- Born: 4 February 1989 (age 37) Tallinn, then part of Estonian SSR, Soviet Union
- Occupation: Actor
- Years active: 2010–present
- Spouse: Maiken Schmidt
- Children: 2
- Relatives: Märt Pius (twin brother)

= Priit Pius =

Estonian actor (born 1989)

Priit Pius (born 4 February 1989) is an Estonian stage, television, and film actor whose career began in the 2010s.

==Early life and education==
Priit Pius was born in Tallinn to Jüri and Nelli Pius (née Paap). His twin brother is actor Märt Pius. He has one older brother, as well as two half-siblings from his father's previous marriage. He grew up in and attended schools in Tallinn before the family moved to the small village of Mällikvere in Jõgeva County, where he graduated from secondary school in 2008. Afterward, both he and his twin brother Märt enrolled in the Performing Arts Department of the Estonian Academy of Music and Theatre to study acting, graduating in 2012. Pius' diploma production roles were as Tuomas in Aleksis Kivi's Seven Brothers, Gerry Evans in Brian Friel's Dancing at Lughnasa, and as Tom Canty in Mark Twain's The Prince and the Pauper.

==Career==
Following his graduation from the Estonian Academy of Music and Theatre, both Pius brothers began engagements at the Tallinn City Theatre in 2012 and are both still currently engaged at the theatre as actors. Among his more memorable roles in theater were in works by such varied authors and playwrights as: Florian Zeller, Eduard Bornhöhe, Anton Chekhov, Duncan Macmillan, Otfried Preußler, Marina Carr, Ferenc Molnár, Richard Greenberg, A. H. Tammsaare, Molière, Neil Simon, and Peter Barnes. He has also performed on several other theatre stages throughout Estonia.
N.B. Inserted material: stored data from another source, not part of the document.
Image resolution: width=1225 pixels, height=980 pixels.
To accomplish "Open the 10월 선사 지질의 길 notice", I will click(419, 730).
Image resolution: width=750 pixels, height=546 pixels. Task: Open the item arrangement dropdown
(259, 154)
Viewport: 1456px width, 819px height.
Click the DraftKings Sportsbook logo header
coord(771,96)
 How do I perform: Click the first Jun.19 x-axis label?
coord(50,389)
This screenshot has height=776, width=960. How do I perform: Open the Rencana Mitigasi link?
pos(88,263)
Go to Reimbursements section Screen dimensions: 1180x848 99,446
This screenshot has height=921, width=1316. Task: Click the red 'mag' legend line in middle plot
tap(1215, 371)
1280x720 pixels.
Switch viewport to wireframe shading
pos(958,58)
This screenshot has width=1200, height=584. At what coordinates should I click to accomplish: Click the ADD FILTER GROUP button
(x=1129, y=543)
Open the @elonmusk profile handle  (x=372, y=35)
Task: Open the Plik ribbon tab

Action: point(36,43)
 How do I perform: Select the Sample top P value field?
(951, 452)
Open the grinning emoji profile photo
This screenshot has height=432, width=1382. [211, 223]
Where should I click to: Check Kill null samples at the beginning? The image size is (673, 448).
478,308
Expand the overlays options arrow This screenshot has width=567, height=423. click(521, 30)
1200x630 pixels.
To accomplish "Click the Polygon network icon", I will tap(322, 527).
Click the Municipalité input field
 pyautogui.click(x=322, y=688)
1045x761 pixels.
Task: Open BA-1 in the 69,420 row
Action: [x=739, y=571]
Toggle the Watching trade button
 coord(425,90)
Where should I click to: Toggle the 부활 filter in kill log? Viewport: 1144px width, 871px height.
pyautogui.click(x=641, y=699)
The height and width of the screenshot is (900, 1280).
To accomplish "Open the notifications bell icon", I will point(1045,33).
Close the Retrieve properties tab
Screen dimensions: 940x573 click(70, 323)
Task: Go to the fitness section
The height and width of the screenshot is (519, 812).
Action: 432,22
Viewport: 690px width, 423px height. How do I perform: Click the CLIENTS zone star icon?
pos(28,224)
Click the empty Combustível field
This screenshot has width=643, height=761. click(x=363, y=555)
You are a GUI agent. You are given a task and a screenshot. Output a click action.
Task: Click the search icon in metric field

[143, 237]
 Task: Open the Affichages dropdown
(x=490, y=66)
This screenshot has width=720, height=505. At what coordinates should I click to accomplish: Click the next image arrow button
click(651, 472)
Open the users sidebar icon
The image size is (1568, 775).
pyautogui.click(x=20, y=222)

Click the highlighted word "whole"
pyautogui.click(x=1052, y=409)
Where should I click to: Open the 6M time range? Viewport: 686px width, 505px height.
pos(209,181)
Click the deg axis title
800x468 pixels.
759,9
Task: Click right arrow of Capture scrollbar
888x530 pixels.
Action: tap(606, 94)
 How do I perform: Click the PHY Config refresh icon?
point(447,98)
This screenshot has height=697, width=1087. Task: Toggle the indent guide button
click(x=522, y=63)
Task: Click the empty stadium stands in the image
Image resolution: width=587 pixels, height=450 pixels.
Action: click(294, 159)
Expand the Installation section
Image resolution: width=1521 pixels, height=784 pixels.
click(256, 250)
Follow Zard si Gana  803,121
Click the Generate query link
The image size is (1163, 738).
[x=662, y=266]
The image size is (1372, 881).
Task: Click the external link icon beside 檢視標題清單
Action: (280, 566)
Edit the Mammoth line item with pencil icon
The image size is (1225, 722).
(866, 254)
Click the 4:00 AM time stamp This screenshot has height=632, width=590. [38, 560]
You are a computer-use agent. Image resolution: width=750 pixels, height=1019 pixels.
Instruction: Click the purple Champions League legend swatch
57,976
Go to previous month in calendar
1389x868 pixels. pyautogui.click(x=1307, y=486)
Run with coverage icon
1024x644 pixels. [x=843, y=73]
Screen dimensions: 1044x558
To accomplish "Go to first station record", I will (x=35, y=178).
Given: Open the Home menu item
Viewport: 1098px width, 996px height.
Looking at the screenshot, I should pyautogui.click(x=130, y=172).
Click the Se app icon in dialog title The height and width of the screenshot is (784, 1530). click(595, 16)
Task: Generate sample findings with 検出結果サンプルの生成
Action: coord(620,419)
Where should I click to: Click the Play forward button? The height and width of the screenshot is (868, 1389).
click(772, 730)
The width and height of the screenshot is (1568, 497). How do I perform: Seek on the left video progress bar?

Pius' began appearing in student films and short films in 2010. In 2014, he was cast, along with his brother Märt, as the Käär brothers in the Elmo Nüganen-directed war drama 1944 which was selected as the 2015 Estonian entry for the Best Foreign Language Film at the 88th Academy Awards but it was not nominated. In 2015, Pius had a starring role as Eero in the Urmas Eero Liiv-directed thriller Must alpinist for Kopli Kinokompanii. The film is loosely based on the events of the Dyatlov Pass incident of 2 February 1959, where nine ski hikers mysteriously died in the northern Ural Mountains after establishing a camp on the slopes of Kholat Syakhl. However, the film differs in many key ways from the original incident. In 2017, he appeared in two films; the Priit Pääsuke-directed drama Keti lõpp and the Andres Puustusmaa-directed comedy Rohelised kassid. In 2018, he appeared in the Anu Aun directed family-Christmas film Eia jõulud Tondikakul.

Priit Pius has also appeared as television actor, most notably in the role of Oliver in the 2015 Kanal 2 drama series Restart. In 2018, he began playing the role of Ricky Bamberg in the Kanal 2 television comedy series Alo, also featuring his brother Märt, playing the role of Martin Bamberg.

In 2021, Piius directed the six-part television drama series Süü.

==Personal life==
Priit Pius married actress Maiken Schmidt in July 2019. They had a son on 22 March 2018. On 18 March 2020, they had a daughter.

Both Priit and Märt Pius have been diagnosed with Diabetes mellitus type 1 and speak openly about living with the condition in order to raise awareness of the illness.